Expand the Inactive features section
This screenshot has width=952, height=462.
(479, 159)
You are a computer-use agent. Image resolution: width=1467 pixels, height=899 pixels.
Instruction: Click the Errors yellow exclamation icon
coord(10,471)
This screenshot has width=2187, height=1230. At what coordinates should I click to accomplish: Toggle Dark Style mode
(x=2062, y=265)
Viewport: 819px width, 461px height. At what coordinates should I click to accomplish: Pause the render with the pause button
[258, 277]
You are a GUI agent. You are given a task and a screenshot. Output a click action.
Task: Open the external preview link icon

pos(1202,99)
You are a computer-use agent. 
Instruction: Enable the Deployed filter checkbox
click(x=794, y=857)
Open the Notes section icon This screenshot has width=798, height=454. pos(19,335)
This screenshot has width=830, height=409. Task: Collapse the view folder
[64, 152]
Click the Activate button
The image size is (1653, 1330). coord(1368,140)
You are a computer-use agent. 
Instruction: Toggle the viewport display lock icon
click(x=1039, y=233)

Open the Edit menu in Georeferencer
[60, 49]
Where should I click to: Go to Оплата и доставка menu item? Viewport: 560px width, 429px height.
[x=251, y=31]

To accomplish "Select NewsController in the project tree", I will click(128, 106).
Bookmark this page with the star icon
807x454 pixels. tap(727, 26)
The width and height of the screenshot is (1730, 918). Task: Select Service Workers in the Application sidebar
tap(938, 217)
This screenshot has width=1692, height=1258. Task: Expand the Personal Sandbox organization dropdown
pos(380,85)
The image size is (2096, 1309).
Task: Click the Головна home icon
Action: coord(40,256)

**Exercise directions:** Print every record exactly as written.

**Exercise answer:**
Expand the Inactive features section
This screenshot has width=952, height=462.
(479, 159)
You are a computer-use agent. Image resolution: width=1467 pixels, height=899 pixels.
Instruction: Click the Errors yellow exclamation icon
coord(10,471)
This screenshot has width=2187, height=1230. At what coordinates should I click to accomplish: Toggle Dark Style mode
(x=2062, y=265)
Viewport: 819px width, 461px height. At what coordinates should I click to accomplish: Pause the render with the pause button
[258, 277]
You are a GUI agent. You are given a task and a screenshot. Output a click action.
Task: Open the external preview link icon

pos(1202,99)
You are a computer-use agent. 
Instruction: Enable the Deployed filter checkbox
click(x=794, y=857)
Open the Notes section icon This screenshot has width=798, height=454. pos(19,335)
This screenshot has width=830, height=409. Task: Collapse the view folder
[64, 152]
Click the Activate button
The image size is (1653, 1330). coord(1368,140)
You are a computer-use agent. 
Instruction: Toggle the viewport display lock icon
click(x=1039, y=233)

Open the Edit menu in Georeferencer
[60, 49]
Where should I click to: Go to Оплата и доставка menu item? Viewport: 560px width, 429px height.
[x=251, y=31]

To accomplish "Select NewsController in the project tree", I will click(128, 106).
Bookmark this page with the star icon
807x454 pixels. tap(727, 26)
The width and height of the screenshot is (1730, 918). Task: Select Service Workers in the Application sidebar
tap(938, 217)
This screenshot has width=1692, height=1258. Task: Expand the Personal Sandbox organization dropdown
pos(380,85)
The image size is (2096, 1309).
Task: Click the Головна home icon
Action: coord(40,256)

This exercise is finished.